**What you need to do:** Rewrite every line of the records below as a numbered list, skipping blank lines and leaving out the pictures.

** start of Supplied entries **

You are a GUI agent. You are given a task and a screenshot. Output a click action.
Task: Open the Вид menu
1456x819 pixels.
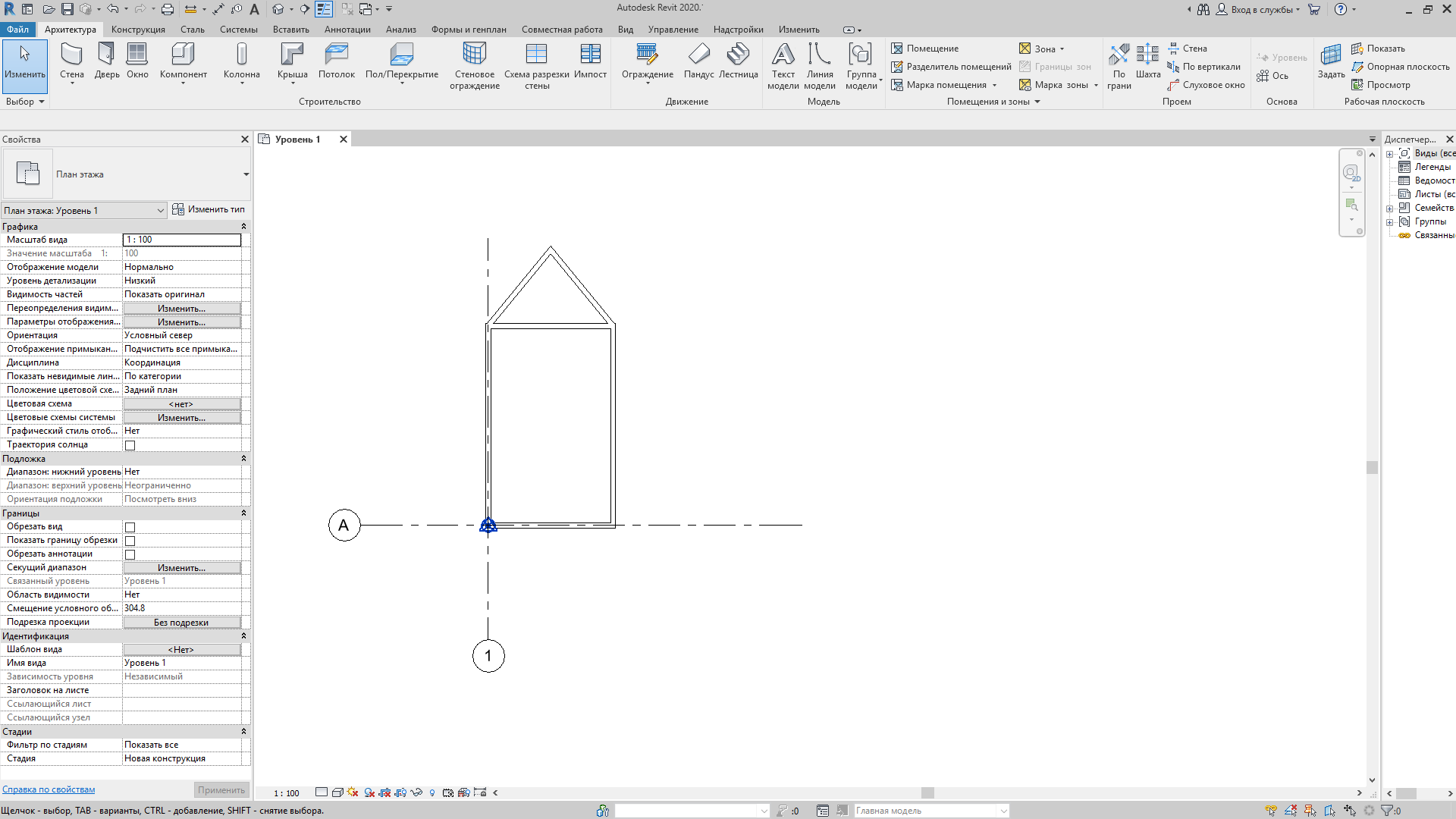625,29
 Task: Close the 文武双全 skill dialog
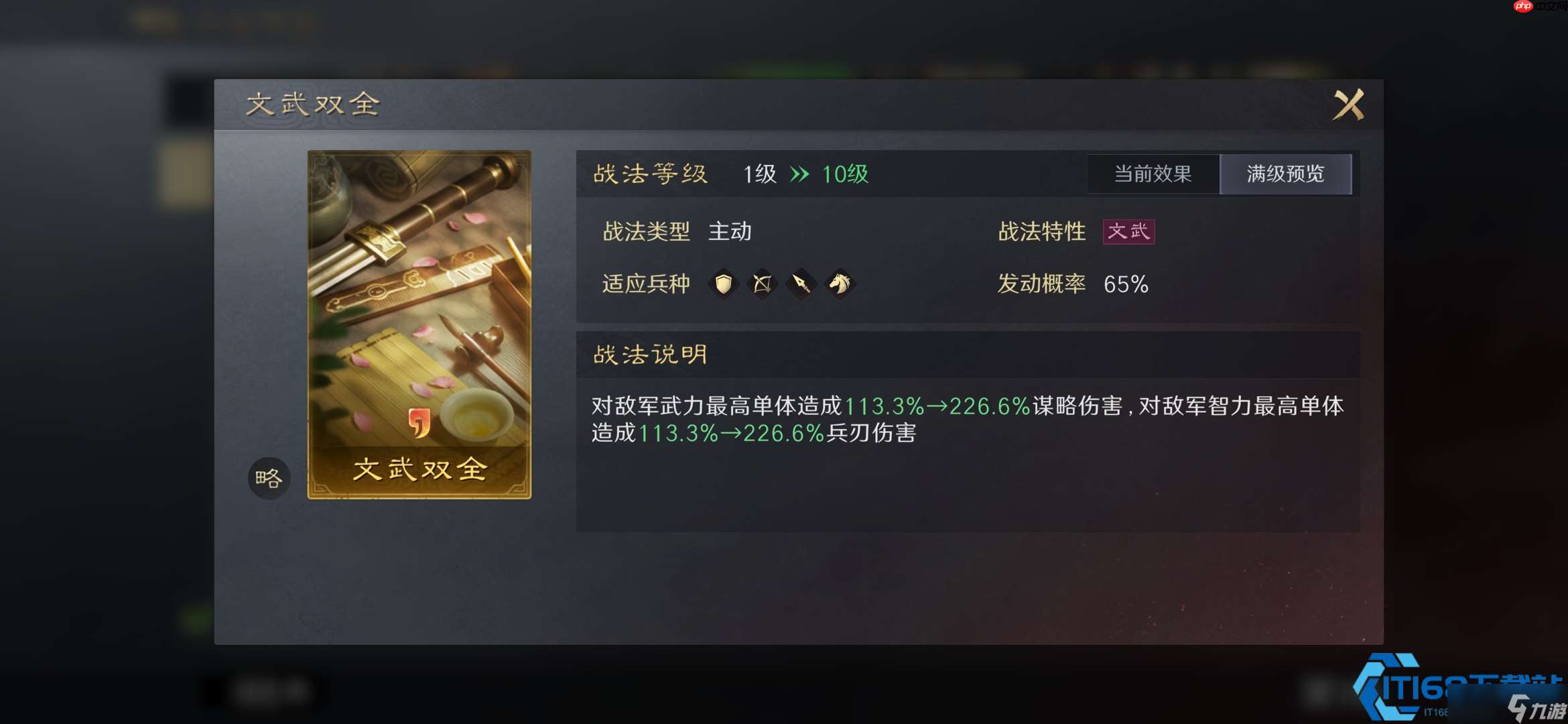pos(1348,105)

** end of Supplied entries **

**Written solution:**
1. You are a GUI agent. You are given a task and a screenshot. Output a click action.
2. Task: Open the Вид menu
3. 1456x819 pixels.
4. 625,29
5.  Task: Close the 文武双全 skill dialog
6. pos(1348,105)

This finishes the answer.